始める前に「辞めどき」を考えておくことも大切です。「中学受験が本格化するまで」「タイムが〇〇秒切れなかったら」など、ある程度の区切りをイメージしておきましょう。また、子供が精神的に追い詰められたり、怪我が続いたりした場合には、スパッと辞める選択肢を親が持っておくことで、心に余裕が生まれます。選手コースに入ることがゴールではなく、水泳を通じて子供が成長することが目的なのですから。

まとめ:選手コースの親の負担は大きいけれど、得られる感動もプライスレス

まとめ
まとめ

選手コースにおける親の負担について解説してきました。正直なところ、金銭的にも時間的にも、そして精神的にも、その負担は並大抵のものではありません。「親の修行」と言われることさえあります。

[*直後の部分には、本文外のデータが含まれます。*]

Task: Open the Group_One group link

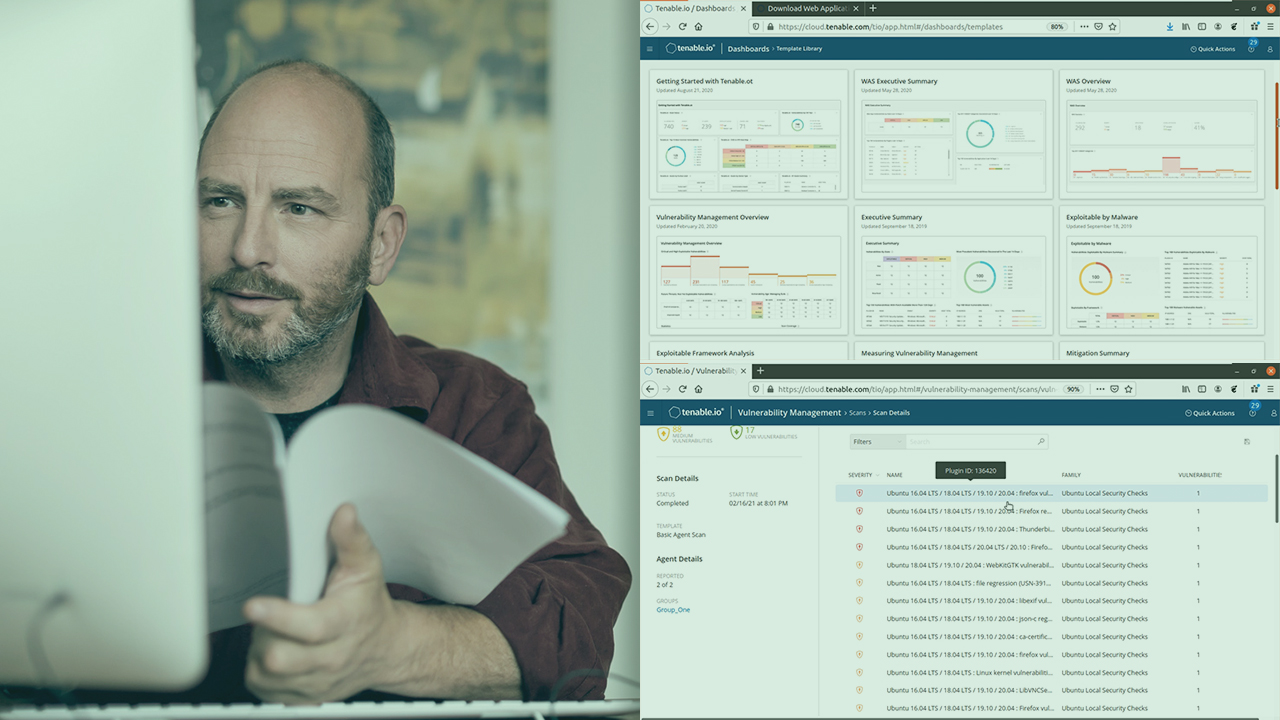Action: [673, 610]
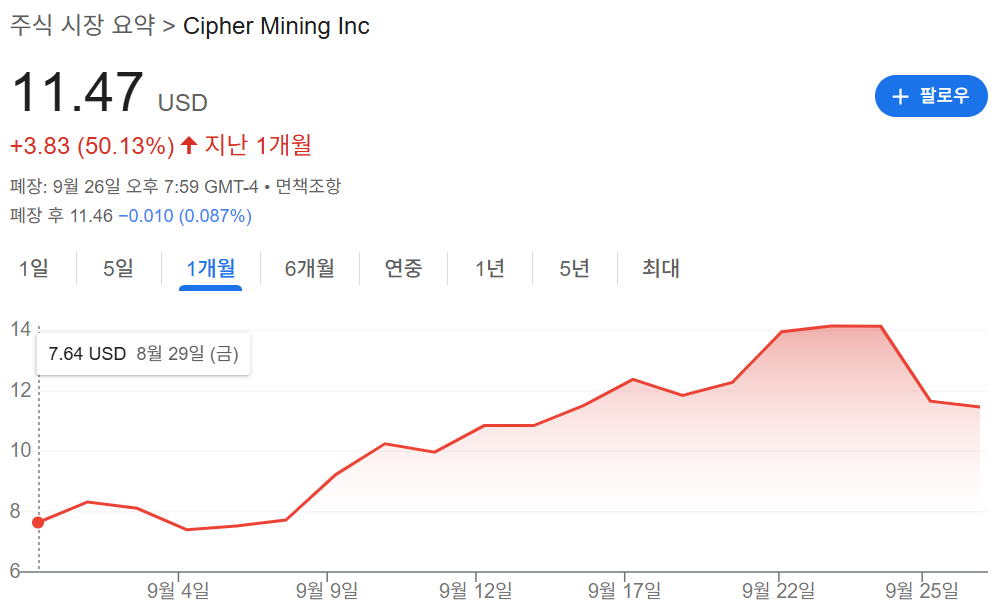Switch to the 1일 chart view

(36, 268)
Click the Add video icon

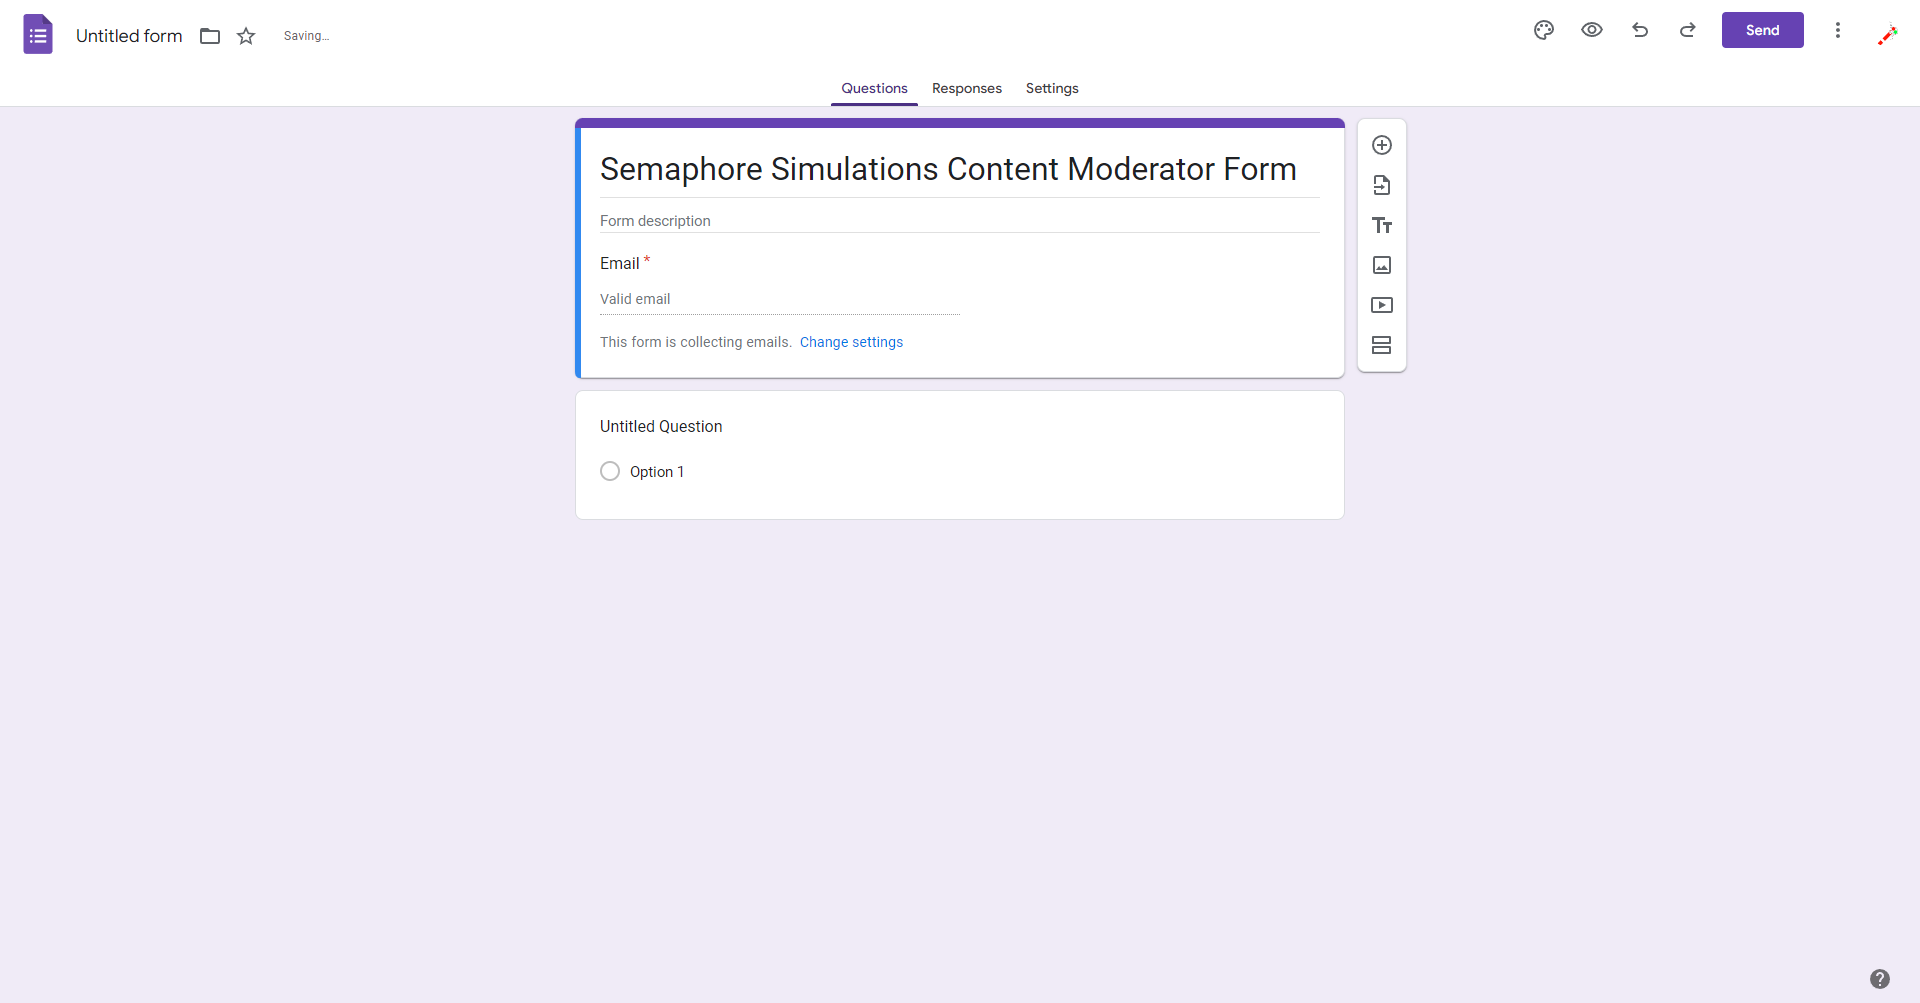coord(1382,305)
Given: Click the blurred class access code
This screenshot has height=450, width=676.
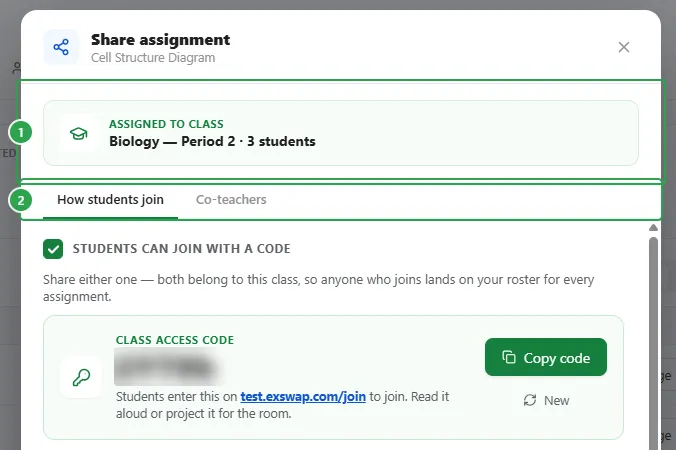Looking at the screenshot, I should (x=169, y=367).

しかし、それだけの負担を背負ってでも、多くの親がサポートを続ける理由があります。

それは、0.1秒を縮めるために必死に努力する我が子の姿や、ベストタイムを出した時の輝くような笑顔、そして悔し涙を流しながら成長していく過程を、一番近くで見守れるからです。大会の招集所に向かう子供の小さな背中を見送る時のドキドキ感や、タッチ板に触れた瞬間の電光掲示板を見る瞬間の高揚感は、選手コースの親だけが味わえる特権です。

【最後に伝えたいこと】

負担は確かに大きいですが、それは子供が親を必要としてくれている期間が「濃密」になるということでもあります。子供が大きくなれば、親の出番は自然と減っていきます。選手コースでの数年間は、親子で一つの目標に向かって走る、かけがえのない宝物の時間になるはずです。

覚悟が決まったなら、あとは親も一緒に楽しむだけです。完璧なサポートを目指さず、手抜きできるところは手抜きしながら、お子さんの「水泳人生」を応援してあげてくださいね。